- Record disponibili:
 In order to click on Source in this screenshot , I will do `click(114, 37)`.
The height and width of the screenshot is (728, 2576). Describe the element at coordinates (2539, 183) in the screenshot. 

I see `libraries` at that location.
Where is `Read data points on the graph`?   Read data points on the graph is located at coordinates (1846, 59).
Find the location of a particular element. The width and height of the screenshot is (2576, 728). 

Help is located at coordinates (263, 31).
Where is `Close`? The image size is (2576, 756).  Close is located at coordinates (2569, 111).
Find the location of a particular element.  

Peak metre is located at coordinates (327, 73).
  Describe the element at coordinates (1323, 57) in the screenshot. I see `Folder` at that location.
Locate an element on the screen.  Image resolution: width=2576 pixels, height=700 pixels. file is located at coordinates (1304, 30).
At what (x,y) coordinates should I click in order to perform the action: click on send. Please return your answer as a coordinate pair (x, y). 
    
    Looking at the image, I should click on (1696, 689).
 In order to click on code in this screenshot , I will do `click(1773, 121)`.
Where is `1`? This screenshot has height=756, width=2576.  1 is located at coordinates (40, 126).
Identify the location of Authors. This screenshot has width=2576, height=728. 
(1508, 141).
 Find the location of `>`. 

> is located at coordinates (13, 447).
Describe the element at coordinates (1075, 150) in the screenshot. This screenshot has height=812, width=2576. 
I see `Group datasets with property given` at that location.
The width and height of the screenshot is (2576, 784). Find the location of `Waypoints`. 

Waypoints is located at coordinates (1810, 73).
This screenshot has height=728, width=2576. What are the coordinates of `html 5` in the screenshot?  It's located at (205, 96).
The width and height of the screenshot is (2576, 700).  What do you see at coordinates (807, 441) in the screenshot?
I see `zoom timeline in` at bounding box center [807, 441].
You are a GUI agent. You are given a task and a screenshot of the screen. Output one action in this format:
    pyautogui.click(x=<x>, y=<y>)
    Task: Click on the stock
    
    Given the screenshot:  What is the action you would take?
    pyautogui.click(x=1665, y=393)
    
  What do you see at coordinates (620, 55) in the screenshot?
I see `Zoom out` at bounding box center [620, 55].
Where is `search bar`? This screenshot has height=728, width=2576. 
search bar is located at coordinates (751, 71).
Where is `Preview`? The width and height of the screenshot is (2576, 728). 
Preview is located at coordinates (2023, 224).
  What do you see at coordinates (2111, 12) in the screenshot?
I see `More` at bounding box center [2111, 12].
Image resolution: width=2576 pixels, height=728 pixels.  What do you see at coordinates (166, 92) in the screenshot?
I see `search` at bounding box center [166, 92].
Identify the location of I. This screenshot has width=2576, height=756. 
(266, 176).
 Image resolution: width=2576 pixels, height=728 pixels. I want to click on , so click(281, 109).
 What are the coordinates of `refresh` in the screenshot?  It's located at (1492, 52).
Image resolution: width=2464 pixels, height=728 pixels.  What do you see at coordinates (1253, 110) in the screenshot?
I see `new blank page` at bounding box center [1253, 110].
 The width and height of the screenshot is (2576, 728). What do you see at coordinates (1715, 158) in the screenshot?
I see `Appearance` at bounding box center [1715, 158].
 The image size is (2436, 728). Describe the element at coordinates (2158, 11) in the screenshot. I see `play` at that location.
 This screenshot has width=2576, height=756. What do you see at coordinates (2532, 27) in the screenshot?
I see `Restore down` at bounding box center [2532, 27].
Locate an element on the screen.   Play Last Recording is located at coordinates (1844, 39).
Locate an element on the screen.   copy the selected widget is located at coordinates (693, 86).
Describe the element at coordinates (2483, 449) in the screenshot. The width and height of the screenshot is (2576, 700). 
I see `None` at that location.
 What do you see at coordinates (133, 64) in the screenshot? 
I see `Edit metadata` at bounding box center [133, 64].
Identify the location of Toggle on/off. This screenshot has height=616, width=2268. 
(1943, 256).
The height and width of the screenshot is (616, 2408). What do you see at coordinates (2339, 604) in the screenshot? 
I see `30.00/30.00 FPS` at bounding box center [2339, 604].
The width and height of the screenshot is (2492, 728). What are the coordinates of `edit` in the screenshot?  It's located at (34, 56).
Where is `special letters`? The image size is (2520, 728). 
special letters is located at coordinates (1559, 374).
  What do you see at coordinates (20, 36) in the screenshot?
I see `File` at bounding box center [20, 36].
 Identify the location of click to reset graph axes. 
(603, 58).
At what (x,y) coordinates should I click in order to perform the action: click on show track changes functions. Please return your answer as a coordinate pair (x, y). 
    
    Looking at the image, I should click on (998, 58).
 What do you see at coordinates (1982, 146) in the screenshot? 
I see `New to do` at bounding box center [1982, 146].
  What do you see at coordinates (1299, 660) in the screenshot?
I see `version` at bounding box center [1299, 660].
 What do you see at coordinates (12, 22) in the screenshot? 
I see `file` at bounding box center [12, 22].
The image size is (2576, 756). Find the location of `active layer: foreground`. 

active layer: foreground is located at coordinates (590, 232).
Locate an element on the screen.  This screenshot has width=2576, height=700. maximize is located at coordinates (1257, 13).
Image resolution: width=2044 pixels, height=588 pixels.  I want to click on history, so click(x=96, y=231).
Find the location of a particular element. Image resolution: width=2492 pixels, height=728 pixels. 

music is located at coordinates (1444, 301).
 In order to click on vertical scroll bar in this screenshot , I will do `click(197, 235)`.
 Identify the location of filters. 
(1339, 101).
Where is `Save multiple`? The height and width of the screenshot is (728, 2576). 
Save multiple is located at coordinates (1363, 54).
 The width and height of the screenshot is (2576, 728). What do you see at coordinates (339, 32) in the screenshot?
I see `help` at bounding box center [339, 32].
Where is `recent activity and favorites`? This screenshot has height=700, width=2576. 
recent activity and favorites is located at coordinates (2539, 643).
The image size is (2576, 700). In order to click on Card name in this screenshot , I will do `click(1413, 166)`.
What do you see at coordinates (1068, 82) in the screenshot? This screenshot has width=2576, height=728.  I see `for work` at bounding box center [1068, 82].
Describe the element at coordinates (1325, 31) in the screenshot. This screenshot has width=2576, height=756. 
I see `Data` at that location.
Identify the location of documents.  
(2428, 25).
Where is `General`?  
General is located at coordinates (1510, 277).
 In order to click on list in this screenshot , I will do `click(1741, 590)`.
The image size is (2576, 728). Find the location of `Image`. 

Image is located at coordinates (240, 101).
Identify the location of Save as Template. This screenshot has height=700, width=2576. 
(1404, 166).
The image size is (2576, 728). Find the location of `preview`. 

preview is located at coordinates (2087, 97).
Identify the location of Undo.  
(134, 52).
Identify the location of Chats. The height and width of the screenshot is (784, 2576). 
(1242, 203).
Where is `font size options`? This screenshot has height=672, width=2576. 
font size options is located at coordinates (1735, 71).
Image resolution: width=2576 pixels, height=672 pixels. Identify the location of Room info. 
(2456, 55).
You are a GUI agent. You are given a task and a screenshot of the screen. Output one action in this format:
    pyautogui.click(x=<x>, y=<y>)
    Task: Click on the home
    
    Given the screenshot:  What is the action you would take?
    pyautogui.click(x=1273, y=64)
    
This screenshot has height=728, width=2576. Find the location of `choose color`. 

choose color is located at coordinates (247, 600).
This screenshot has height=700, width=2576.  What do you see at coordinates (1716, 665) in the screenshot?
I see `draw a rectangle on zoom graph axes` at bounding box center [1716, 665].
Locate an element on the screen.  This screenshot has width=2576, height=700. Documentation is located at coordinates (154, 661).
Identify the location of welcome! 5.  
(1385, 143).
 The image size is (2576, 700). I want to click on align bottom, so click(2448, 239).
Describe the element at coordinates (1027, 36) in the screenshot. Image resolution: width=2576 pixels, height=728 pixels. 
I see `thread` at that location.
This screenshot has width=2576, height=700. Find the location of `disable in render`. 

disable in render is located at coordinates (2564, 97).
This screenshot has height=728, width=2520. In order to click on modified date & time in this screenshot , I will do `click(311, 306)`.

- Descrizione esercizio:
Riscrivi tutti i record sostituendo "Locate an element on the screen" con "Find an element on the screen" e lascia invariato tutto il resto.

- Risposta:
 In order to click on Source in this screenshot , I will do `click(114, 37)`.
The height and width of the screenshot is (728, 2576). Describe the element at coordinates (2539, 183) in the screenshot. 

I see `libraries` at that location.
Where is `Read data points on the graph`?   Read data points on the graph is located at coordinates (1846, 59).
Find the location of a particular element. The width and height of the screenshot is (2576, 728). 

Help is located at coordinates (263, 31).
Where is `Close`? The image size is (2576, 756).  Close is located at coordinates (2569, 111).
Find the location of a particular element.  

Peak metre is located at coordinates (327, 73).
  Describe the element at coordinates (1323, 57) in the screenshot. I see `Folder` at that location.
Find an element on the screen.  Image resolution: width=2576 pixels, height=700 pixels. file is located at coordinates (1304, 30).
At what (x,y) coordinates should I click in order to perform the action: click on send. Please return your answer as a coordinate pair (x, y). 
    
    Looking at the image, I should click on (1696, 689).
 In order to click on code in this screenshot , I will do `click(1773, 121)`.
Where is `1`? This screenshot has height=756, width=2576.  1 is located at coordinates (40, 126).
Identify the location of Authors. This screenshot has width=2576, height=728. 
(1508, 141).
 Find the location of `>`. 

> is located at coordinates (13, 447).
Describe the element at coordinates (1075, 150) in the screenshot. This screenshot has height=812, width=2576. 
I see `Group datasets with property given` at that location.
The width and height of the screenshot is (2576, 784). Find the location of `Waypoints`. 

Waypoints is located at coordinates (1810, 73).
This screenshot has height=728, width=2576. What are the coordinates of `html 5` in the screenshot?  It's located at (205, 96).
The width and height of the screenshot is (2576, 700).  What do you see at coordinates (807, 441) in the screenshot?
I see `zoom timeline in` at bounding box center [807, 441].
You are a GUI agent. You are given a task and a screenshot of the screen. Output one action in this format:
    pyautogui.click(x=<x>, y=<y>)
    Task: Click on the stock
    
    Given the screenshot:  What is the action you would take?
    pyautogui.click(x=1665, y=393)
    
  What do you see at coordinates (620, 55) in the screenshot?
I see `Zoom out` at bounding box center [620, 55].
Where is `search bar`? This screenshot has height=728, width=2576. 
search bar is located at coordinates (751, 71).
Where is `Preview`? The width and height of the screenshot is (2576, 728). 
Preview is located at coordinates (2023, 224).
  What do you see at coordinates (2111, 12) in the screenshot?
I see `More` at bounding box center [2111, 12].
Image resolution: width=2576 pixels, height=728 pixels.  What do you see at coordinates (166, 92) in the screenshot?
I see `search` at bounding box center [166, 92].
Identify the location of I. This screenshot has width=2576, height=756. 
(266, 176).
 Image resolution: width=2576 pixels, height=728 pixels. I want to click on , so click(281, 109).
 What are the coordinates of `refresh` in the screenshot?  It's located at (1492, 52).
Image resolution: width=2464 pixels, height=728 pixels.  What do you see at coordinates (1253, 110) in the screenshot?
I see `new blank page` at bounding box center [1253, 110].
 The width and height of the screenshot is (2576, 728). What do you see at coordinates (1715, 158) in the screenshot?
I see `Appearance` at bounding box center [1715, 158].
 The image size is (2436, 728). Describe the element at coordinates (2158, 11) in the screenshot. I see `play` at that location.
 This screenshot has width=2576, height=756. What do you see at coordinates (2532, 27) in the screenshot?
I see `Restore down` at bounding box center [2532, 27].
Find an element on the screen.   Play Last Recording is located at coordinates (1844, 39).
Find an element on the screen.   copy the selected widget is located at coordinates (693, 86).
Describe the element at coordinates (2483, 449) in the screenshot. The width and height of the screenshot is (2576, 700). 
I see `None` at that location.
 What do you see at coordinates (133, 64) in the screenshot? 
I see `Edit metadata` at bounding box center [133, 64].
Identify the location of Toggle on/off. This screenshot has height=616, width=2268. 
(1943, 256).
The height and width of the screenshot is (616, 2408). What do you see at coordinates (2339, 604) in the screenshot? 
I see `30.00/30.00 FPS` at bounding box center [2339, 604].
The width and height of the screenshot is (2492, 728). What are the coordinates of `edit` in the screenshot?  It's located at (34, 56).
Where is `special letters`? The image size is (2520, 728). 
special letters is located at coordinates (1559, 374).
  What do you see at coordinates (20, 36) in the screenshot?
I see `File` at bounding box center [20, 36].
 Identify the location of click to reset graph axes. 
(603, 58).
At what (x,y) coordinates should I click in order to perform the action: click on show track changes functions. Please return your answer as a coordinate pair (x, y). 
    
    Looking at the image, I should click on (998, 58).
 What do you see at coordinates (1982, 146) in the screenshot? 
I see `New to do` at bounding box center [1982, 146].
  What do you see at coordinates (1299, 660) in the screenshot?
I see `version` at bounding box center [1299, 660].
 What do you see at coordinates (12, 22) in the screenshot? 
I see `file` at bounding box center [12, 22].
The image size is (2576, 756). Find the location of `active layer: foreground`. 

active layer: foreground is located at coordinates (590, 232).
Find an element on the screen.  This screenshot has width=2576, height=700. maximize is located at coordinates (1257, 13).
Image resolution: width=2044 pixels, height=588 pixels.  I want to click on history, so click(x=96, y=231).
Find the location of a particular element. Image resolution: width=2492 pixels, height=728 pixels. 

music is located at coordinates (1444, 301).
 In order to click on vertical scroll bar in this screenshot , I will do `click(197, 235)`.
 Identify the location of filters. 
(1339, 101).
Where is `Save multiple`? The height and width of the screenshot is (728, 2576). 
Save multiple is located at coordinates (1363, 54).
 The width and height of the screenshot is (2576, 728). What do you see at coordinates (339, 32) in the screenshot?
I see `help` at bounding box center [339, 32].
Where is `recent activity and favorites`? This screenshot has height=700, width=2576. 
recent activity and favorites is located at coordinates (2539, 643).
The image size is (2576, 700). In order to click on Card name in this screenshot , I will do `click(1413, 166)`.
What do you see at coordinates (1068, 82) in the screenshot? This screenshot has width=2576, height=728.  I see `for work` at bounding box center [1068, 82].
Describe the element at coordinates (1325, 31) in the screenshot. This screenshot has width=2576, height=756. 
I see `Data` at that location.
Identify the location of documents.  
(2428, 25).
Where is `General`?  
General is located at coordinates (1510, 277).
 In order to click on list in this screenshot , I will do `click(1741, 590)`.
The image size is (2576, 728). Find the location of `Image`. 

Image is located at coordinates (240, 101).
Identify the location of Save as Template. This screenshot has height=700, width=2576. 
(1404, 166).
The image size is (2576, 728). Find the location of `preview`. 

preview is located at coordinates (2087, 97).
Identify the location of Undo.  
(134, 52).
Identify the location of Chats. The height and width of the screenshot is (784, 2576). 
(1242, 203).
Where is `font size options`? This screenshot has height=672, width=2576. 
font size options is located at coordinates (1735, 71).
Image resolution: width=2576 pixels, height=672 pixels. Identify the location of Room info. 
(2456, 55).
You are a GUI agent. You are given a task and a screenshot of the screen. Output one action in this format:
    pyautogui.click(x=<x>, y=<y>)
    Task: Click on the home
    
    Given the screenshot:  What is the action you would take?
    pyautogui.click(x=1273, y=64)
    
This screenshot has height=728, width=2576. Find the location of `choose color`. 

choose color is located at coordinates (247, 600).
This screenshot has height=700, width=2576.  What do you see at coordinates (1716, 665) in the screenshot?
I see `draw a rectangle on zoom graph axes` at bounding box center [1716, 665].
Find an element on the screen.  This screenshot has width=2576, height=700. Documentation is located at coordinates (154, 661).
Identify the location of welcome! 5.  
(1385, 143).
 The image size is (2576, 700). I want to click on align bottom, so click(2448, 239).
Describe the element at coordinates (1027, 36) in the screenshot. Image resolution: width=2576 pixels, height=728 pixels. 
I see `thread` at that location.
This screenshot has width=2576, height=700. Find the location of `disable in render`. 

disable in render is located at coordinates (2564, 97).
This screenshot has height=728, width=2520. In order to click on modified date & time in this screenshot , I will do `click(311, 306)`.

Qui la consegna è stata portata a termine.